> WORK TO COMPLETE
The copy you return must match the listing word for word and carry no pictures.

> SOURCE MATERIAL
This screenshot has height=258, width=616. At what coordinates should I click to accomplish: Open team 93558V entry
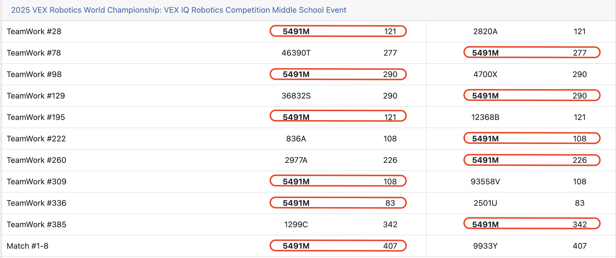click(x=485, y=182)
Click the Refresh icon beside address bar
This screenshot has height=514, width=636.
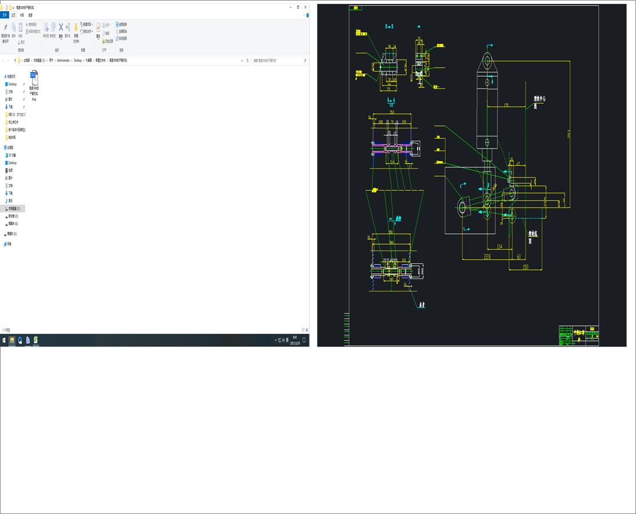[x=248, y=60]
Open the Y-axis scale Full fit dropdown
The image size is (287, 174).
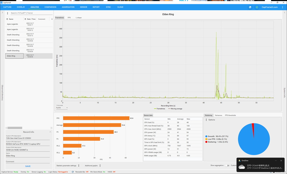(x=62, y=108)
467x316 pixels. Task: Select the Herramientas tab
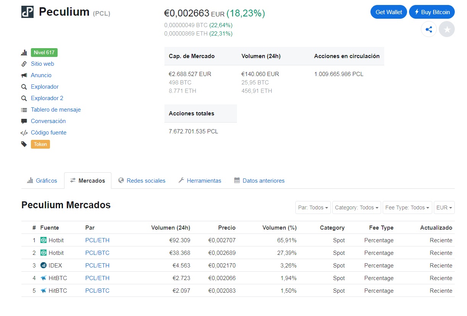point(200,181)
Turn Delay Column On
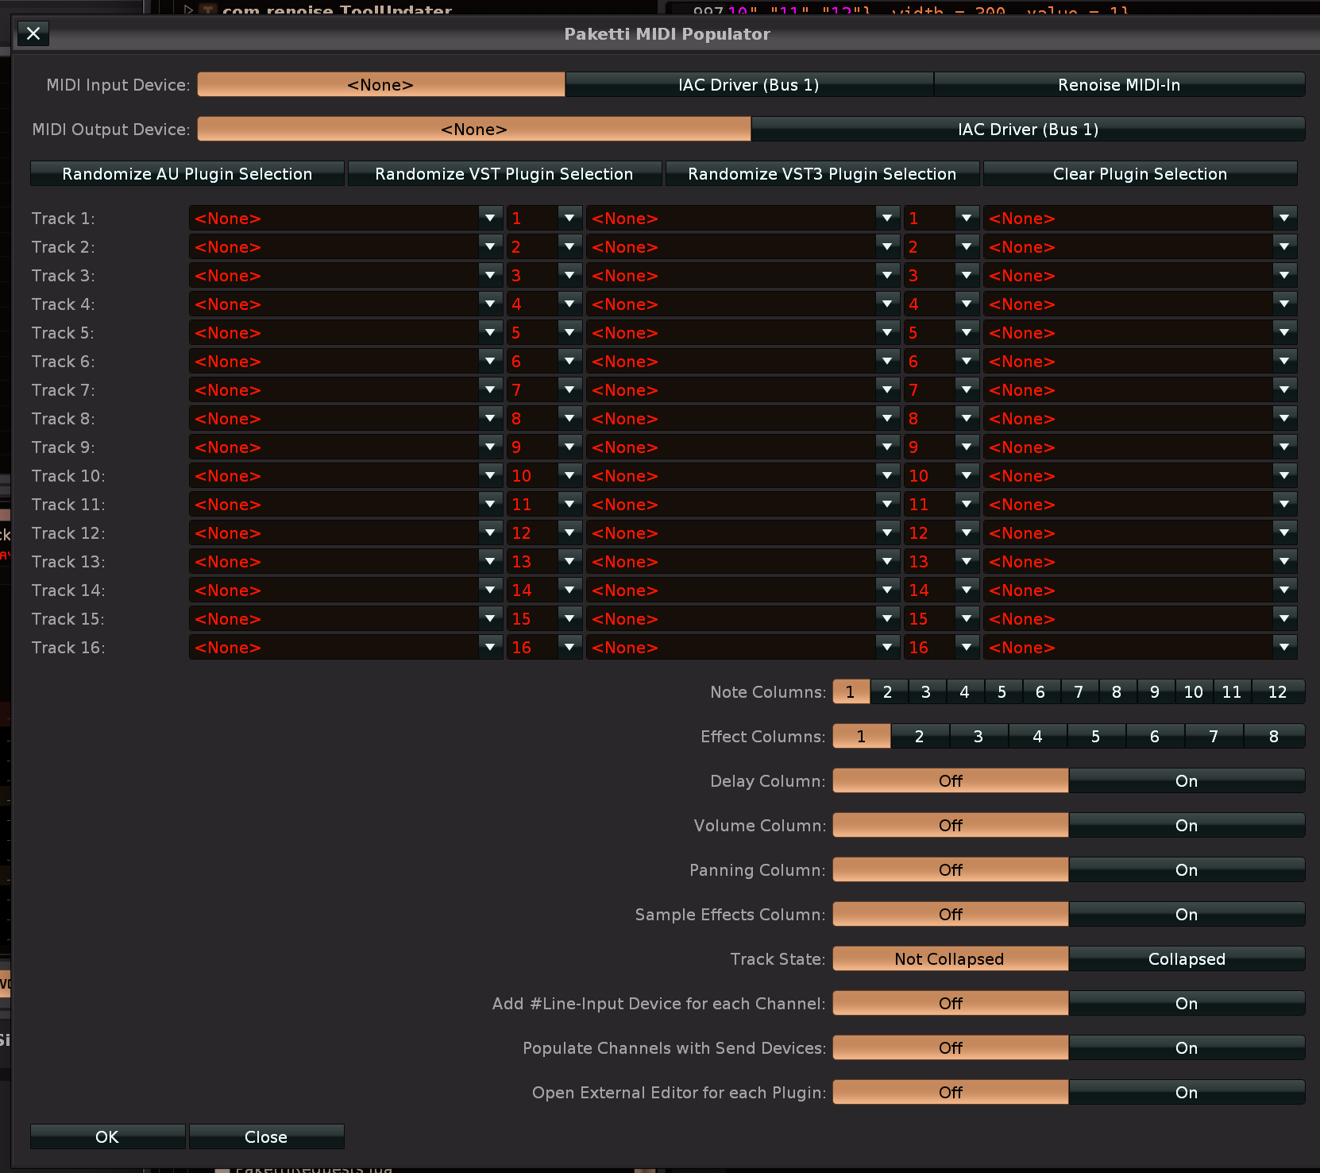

> YOUR RESPONSE
This screenshot has height=258, width=616. At what coordinates should I click to accomplish: Open team 93558V entry
click(x=485, y=182)
Click the Refresh icon beside address bar
This screenshot has height=514, width=636.
[x=248, y=60]
Open the Y-axis scale Full fit dropdown
The image size is (287, 174).
(x=62, y=108)
467x316 pixels. Task: Select the Herramientas tab
point(200,181)
Turn Delay Column On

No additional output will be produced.